Subject: | incorrect unfolding and other decoding bugs in Encode::MIME::RFC2047 |
Date: | Tue, 19 Apr 2011 01:25:55 +0200 |
To: | bug-Encode [...] rt.cpan.org |
From: | Florian Zumbiehl <florz [...] florz.de> |
Hi,
I started digging because of the incorrect unfolding in
Encode::MIME::RFC2047, which I now noticed is already reported as
bug #40027. Essentially people have already explained it correctly:
unfolding only eats the CRLF, nothing else (just as the RFC quite
clearly states). RFC2047 decoding then additionally eats whitespace
between encoded words in *text. _Between_ encoded words only.
As I couldn't figure out how to submit additional information for
a bug without opening an account, please feel free to merge things
as appropriate.
This is very relevant practically as the traditional way for breaking
long Subject headers, for example, was to insert CRLFs at the beginning of
whitespace sequences (well, and still is where no RFC2047 encoding is
necessary), which you corrupt with the current code.
While digging, I found a bunch more bugs and put together a fix
which you find below that should bring the code a lot closer to
the RFC.
This code indeed is for *text only - there is no way to decode
other headers that contain encoded words without first taking apart
the respective headers and then decoding words separately anyhow.
Also, here is a list of test cases with their respective correct
decoding:
"foo =?us-ascii?q?bar?=" => "foo bar"
"foo\r\n =?us-ascii?q?bar?=" => "foo bar"
"=?us-ascii?q?foo?= bar" => "foo bar"
"=?us-ascii?q?foo?=\r\n bar" => "foo bar"
"foo bar" => "foo bar"
"foo\r\n bar" => "foo bar"
"=?us-ascii?q?foo?= =?us-ascii?q?bar?=" => "foobar"
"=?us-ascii?q?foo?=\r\n =?us-ascii?q?bar?=" => "foobar"
"foo=?us-ascii?q?bar?=" => "foo=?us-ascii?q?bar?="
"=?us-ascii?q?foo?==?us-ascii?q?bar?=" => "foo=?us-ascii?q?bar?="

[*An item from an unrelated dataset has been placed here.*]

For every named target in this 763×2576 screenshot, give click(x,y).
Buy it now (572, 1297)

"=?us-ascii?q?foo bar?=" => "=?us-ascii?q?foo bar?="
"=?us-ascii?q?foo\r\n bar?=" => "=?us-ascii?q?foo bar?="
"foo =?us-ascii?q?=20?==?us-ascii?q?bar?=" => "foo =?us-ascii?q?bar?="
Please note that the code is untested as a whole, I just tested pieces
separately.
diff --git a/cpan/Encode/lib/Encode/MIME/Header.pm b/cpan/Encode/lib/Encode/MIME/Header.pm
index 9728dc3..44c7024 100644
--- a/cpan/Encode/lib/Encode/MIME/Header.pm
+++ b/cpan/Encode/lib/Encode/MIME/Header.pm
@@ -40,23 +40,25 @@ sub decode($$;$) {
use utf8;
my ( $obj, $str, $chk ) = @_;
- # zap spaces between encoded words
- $str =~ s/\?=\s+=\?/\?==\?/gos;
-
# multi-line header to single line
- $str =~ s/(?:\r\n|[\r\n])[ \t]//gos;
-
- 1 while ( $str =~
- s/(=\?[-0-9A-Za-z_]+\?[Qq]\?)(.*?)\?=\1(.*?\?=)/$1$2$3/ )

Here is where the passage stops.